According to the apartheid convention, systematically subjecting a racial group to “infliction.. of serious bodily or mental harm.. infringement of their freedom or dignity, or by subjecting them to torture or to cruel, inhuman or degrading treatment or punishment”, qualifies as an apartheid practice.
Also identified as apartheid in the convention is the “deliberate imposition on a racial group or groups of living conditions calculated to cause its or their physical destruction in whole or in part.” Since 2014, 3,861 Palestinians, including 1,960 children, have been forcibly displaced in the occupied territories. Livelihoods and access to almost 20,000 Palestinians have been seriously adversely impacted. In 2016 alone, 1,054 homes and other structures essential for livelihoods were destroyed by the occupying force. WHO had previously expressed concern about lack of medicines in Gaza due the blockade imposed by Israel.
“Persecution of organizations and persons, by depriving them of fundamental rights and freedoms, because they oppose apartheid” is another act identified in the apartheid convention. Israel not only suppresses protesters in the occupied territories who rise up against the state-sanctioned discrimination, but also shuts down human rights organizations, imposes bans and subjects human rights activists to arbitrary detention. The recent spate of attacks on the BDS movement is only one example.
In his final report as the UN special rapporteur, Richard Falk, after the describing the systematic practices of Israeli state that qualify as apartheid, wrote, “It is this general structure of apartheid that exists in the Occupied Palestinian Territories that makes the allegation increasingly credible despite the differences between specific characteristics of South African apartheid and that of Occupied Palestinian Territories’ regime.”
UN Diplomat Rima Khalaf also described in her 2017 report the nature of Israel’s apartheid state. According to a press release by UN Economic and Social Commission for Western Asia, Khalaf had argued in the report that:
“Israel, encouraged by the international community’s disregard for its continual violations of international law, has succeeded over the past decades in imposing and maintaining an apartheid regime that works on two levels. First, the political and geographic fragmentation of the Palestinian people which enfeebles their capacity for resistance and makes it almost impossible for them to change the reality on the ground. Secondly, the oppression of all Palestinians through an array of laws, policies and practices that ensure domination of them by a racial group and serve to maintain the regime.”
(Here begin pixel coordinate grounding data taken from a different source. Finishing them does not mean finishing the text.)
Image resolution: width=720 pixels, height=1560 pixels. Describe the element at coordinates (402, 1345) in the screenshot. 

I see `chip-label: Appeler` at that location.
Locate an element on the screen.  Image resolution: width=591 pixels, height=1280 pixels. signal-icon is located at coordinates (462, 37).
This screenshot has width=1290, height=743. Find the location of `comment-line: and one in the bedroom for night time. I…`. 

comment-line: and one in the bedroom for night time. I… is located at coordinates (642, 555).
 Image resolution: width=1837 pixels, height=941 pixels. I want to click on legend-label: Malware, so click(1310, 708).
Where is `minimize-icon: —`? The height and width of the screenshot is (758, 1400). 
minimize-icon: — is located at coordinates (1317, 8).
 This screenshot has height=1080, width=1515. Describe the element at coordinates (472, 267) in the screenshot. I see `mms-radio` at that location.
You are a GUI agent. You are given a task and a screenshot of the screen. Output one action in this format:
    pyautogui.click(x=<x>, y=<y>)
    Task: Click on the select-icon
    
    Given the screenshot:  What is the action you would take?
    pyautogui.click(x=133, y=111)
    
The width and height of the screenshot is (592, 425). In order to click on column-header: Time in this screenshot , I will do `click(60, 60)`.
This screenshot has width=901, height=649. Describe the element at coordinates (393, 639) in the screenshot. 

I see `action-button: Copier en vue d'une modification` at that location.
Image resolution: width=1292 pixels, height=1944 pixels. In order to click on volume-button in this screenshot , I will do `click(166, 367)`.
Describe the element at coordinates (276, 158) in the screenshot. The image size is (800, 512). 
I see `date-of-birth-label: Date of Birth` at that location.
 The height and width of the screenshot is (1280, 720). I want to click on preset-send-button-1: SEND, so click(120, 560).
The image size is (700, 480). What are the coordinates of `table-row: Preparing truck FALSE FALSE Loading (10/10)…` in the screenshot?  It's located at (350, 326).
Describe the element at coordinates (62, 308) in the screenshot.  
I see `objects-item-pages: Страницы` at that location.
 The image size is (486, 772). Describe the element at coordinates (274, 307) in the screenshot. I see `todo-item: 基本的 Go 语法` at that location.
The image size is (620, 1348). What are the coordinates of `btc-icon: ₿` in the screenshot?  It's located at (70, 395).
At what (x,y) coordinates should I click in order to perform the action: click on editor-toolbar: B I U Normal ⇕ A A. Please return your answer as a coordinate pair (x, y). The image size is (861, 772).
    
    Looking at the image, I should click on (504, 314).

After the UN – under pressure from the US – forced her to withdraw the report, Khalaf tendered her resignation. A number of other reports have likewise demonstrated that Israel has always been an apartheid state.
However, by pointing this out, one qualifies as an anti-semite, according to the International Holocaust Remembrance Alliance’s full-definition of Anti-semitism, which insists “claiming that the existence of a state of Israel is a racist endeavor” is an example of anti-semitism. The next example given is “Applying double standards by requiring of it a behavior not expected or demanded of any other democratic nation.”